WORK REQUEST:
In the records below, find each line with the word "agent" and copy it.

EXERCISE MATERIALS START

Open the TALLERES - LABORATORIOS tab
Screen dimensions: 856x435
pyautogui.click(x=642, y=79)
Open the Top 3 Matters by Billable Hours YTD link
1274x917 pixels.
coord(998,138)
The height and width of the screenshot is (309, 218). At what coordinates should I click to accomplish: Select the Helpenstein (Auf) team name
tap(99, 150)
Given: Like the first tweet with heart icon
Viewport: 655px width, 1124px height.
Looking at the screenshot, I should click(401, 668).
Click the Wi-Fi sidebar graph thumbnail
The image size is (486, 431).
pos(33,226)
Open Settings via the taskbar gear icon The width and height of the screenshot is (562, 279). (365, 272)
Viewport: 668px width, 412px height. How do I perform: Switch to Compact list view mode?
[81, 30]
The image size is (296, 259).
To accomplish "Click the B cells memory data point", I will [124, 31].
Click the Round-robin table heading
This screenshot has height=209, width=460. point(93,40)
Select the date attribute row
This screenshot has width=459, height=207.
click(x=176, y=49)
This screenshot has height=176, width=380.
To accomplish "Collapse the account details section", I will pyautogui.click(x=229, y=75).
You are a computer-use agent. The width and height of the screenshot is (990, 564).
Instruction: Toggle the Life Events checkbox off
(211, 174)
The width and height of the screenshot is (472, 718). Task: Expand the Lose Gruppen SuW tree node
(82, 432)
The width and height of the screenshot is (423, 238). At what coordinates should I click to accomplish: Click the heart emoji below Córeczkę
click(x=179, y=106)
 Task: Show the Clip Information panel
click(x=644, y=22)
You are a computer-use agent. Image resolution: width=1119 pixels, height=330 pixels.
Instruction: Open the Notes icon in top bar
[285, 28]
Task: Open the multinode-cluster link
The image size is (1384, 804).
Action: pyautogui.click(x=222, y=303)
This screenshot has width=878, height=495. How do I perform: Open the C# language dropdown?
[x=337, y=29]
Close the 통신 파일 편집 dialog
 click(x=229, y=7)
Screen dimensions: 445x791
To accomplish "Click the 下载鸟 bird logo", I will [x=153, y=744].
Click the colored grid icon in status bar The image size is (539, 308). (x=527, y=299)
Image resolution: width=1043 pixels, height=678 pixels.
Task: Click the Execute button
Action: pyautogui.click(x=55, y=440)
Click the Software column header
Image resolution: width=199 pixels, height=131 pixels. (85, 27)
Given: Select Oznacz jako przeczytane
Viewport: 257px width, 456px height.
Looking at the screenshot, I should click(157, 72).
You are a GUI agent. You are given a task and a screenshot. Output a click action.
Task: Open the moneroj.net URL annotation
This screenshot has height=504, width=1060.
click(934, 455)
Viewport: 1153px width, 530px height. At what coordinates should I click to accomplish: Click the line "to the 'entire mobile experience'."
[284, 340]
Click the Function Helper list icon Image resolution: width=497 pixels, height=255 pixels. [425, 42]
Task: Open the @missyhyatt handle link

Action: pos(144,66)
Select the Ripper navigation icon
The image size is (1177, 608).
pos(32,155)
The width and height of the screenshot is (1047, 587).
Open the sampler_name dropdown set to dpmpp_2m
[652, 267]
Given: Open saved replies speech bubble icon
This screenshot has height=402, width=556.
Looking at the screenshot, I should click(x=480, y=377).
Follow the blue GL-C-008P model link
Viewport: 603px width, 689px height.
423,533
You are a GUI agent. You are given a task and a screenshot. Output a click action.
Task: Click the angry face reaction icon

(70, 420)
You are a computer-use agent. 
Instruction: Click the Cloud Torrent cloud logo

EXERCISE MATERIALS END

ANSWER BELOW:
You are a computer-use agent. The width and height of the screenshot is (990, 564).
You are a computer-use agent. Image resolution: width=1119 pixels, height=330 pixels.
You are a GUI agent. You are given a task and a screenshot. Output a click action.
You are a GUI agent. You are given a task and a screenshot. Output a click action.
You are a computer-use agent. 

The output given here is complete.